Nueva Ley de Adopción en Chile: un cambio histórico que prioriza los derechos de la niñez

El presidente Gabriel Boric afirmó este jueves la nueva Ley de Adopción, una normativa largamente esperada que sustituye un sistema vigente por más de 26 años. El cambio legal, fruto de más de una década de discusión en el Congreso, busca poner al centro el interés superior de niños, niñas y adolescentes. Durante el acto, […]

El presidente Gabriel Boric afirmó este jueves la nueva Ley de Adopción, una normativa largamente esperada que sustituye un sistema vigente por más de 26 años. El cambio legal, fruto de más de una década de discusión en el Congreso, busca poner al centro el interés superior de niños, niñas y adolescentes.

Durante el acto, el mandatario expresó su satisfacción por este avance, calificando el momento como una “tremenda alegría”. Boric también compartió una experiencia personal ligada al sistema de familias de acogida, subrayando la urgencia de modernizar la legislación para proteger efectivamente a la infancia vulnerable.

Uno de los puntos más transformadores de la ley es la eliminación de la prelación por estado civil, que históricamente otorgaba preferencia a matrimonios heterosexuales. Con la nueva normativa, personas solteras, viudas o en uniones civiles podrán postular a la adopción en igualdad de condiciones, priorizando el bienestar del menor y su compatibilidad con la familia postulante.

El cambio no solo promueve la equidad en el proceso de adopción, sino que también simplifica los trámites judiciales, que hasta ahora podían tardar más de cinco años. A partir de su implementación, los tribunales tendrán un plazo de entre 12 y 18 meses para determinar si procede una adopción o si existe posibilidad de revinculación con la familia de origen.

Otra novedad importante es el reconocimiento del rol de las familias de acogida. La ley permite que quienes hayan cuidado de un menor por más de 18 meses puedan postular como adoptantes, considerando los vínculos afectivos ya establecidos y el daño que podría generar una nueva separación.

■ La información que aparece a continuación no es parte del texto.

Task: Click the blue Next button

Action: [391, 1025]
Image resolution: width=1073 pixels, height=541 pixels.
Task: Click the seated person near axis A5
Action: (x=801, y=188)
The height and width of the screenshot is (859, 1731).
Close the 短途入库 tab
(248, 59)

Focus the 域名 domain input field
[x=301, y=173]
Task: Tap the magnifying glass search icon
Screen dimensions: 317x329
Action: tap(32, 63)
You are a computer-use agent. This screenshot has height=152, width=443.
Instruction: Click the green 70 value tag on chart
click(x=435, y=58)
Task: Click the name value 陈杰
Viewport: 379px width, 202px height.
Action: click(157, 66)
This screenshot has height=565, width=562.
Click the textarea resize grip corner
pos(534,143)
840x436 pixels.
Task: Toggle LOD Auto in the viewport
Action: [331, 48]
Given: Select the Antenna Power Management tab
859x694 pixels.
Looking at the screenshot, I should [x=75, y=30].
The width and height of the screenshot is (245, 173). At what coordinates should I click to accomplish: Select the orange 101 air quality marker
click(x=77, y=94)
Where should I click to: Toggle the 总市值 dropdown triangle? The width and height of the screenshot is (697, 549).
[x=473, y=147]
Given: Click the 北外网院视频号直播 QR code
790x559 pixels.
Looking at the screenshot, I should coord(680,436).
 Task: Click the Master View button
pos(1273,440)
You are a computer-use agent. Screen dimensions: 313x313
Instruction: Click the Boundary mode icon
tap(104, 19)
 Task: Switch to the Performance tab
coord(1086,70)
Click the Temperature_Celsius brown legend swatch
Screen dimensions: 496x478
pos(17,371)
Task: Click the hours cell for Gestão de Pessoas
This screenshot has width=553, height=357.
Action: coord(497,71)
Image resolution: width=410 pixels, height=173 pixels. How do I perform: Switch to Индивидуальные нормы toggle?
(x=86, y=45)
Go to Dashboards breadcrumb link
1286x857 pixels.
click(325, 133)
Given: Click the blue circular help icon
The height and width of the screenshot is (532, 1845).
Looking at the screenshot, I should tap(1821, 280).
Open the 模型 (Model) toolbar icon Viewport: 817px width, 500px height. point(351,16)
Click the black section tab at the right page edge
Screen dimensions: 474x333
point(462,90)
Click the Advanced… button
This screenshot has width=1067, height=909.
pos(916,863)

Además, la legislación garantiza el derecho de niños y niñas a ser escuchados, conocer su origen y mantener vínculos postadoptivos cuando ello sea posible y beneficioso para su desarrollo emocional. Esto representa un giro importante en la forma en que el Estado entiende a la infancia: no como objetos de protección, sino como sujetos plenos de derechos.

El diputado Jorge Guzmán (Evópoli) celebró la aprobación de la ley, destacando que “hoy ponemos a los niños primero en la fila”. El parlamentario subrayó que la nueva normativa no solo reduce la burocracia, sino que da nuevas oportunidades para que los menores crezcan en entornos de amor y protección.

Por su parte, la ministra de Desarrollo Social y Familia, Javiera Toro, señaló que la nueva Ley de Adopción está en sintonía con la Ley de Garantías de la Niñez, fortaleciendo la protección integral. “Cuando comenzó este debate, ni siquiera existía el derecho de los niños a ser oídos o contar con representación legal propia. Hoy sí, y eso se aplica en cada fase del proceso”, dijo.

Toro también enfatizó que la ley traslada el foco desde las condiciones de quienes desean adoptar hacia las necesidades reales de los niños y niñas, priorizando siempre su bienestar emocional y social. “El punto no es quién quiere adoptar, sino qué es lo mejor para cada niño o niña”, puntualizó.

En términos operativos, el sistema también se beneficiará de procedimientos más ágiles y uniformes, con menos etapas judiciales y mayor claridad institucional para las familias interesadas en adoptar. Se espera que estas modificaciones reduzcan los tiempos de espera y aumenten las posibilidades de integración para cientos de menores actualmente en residencias.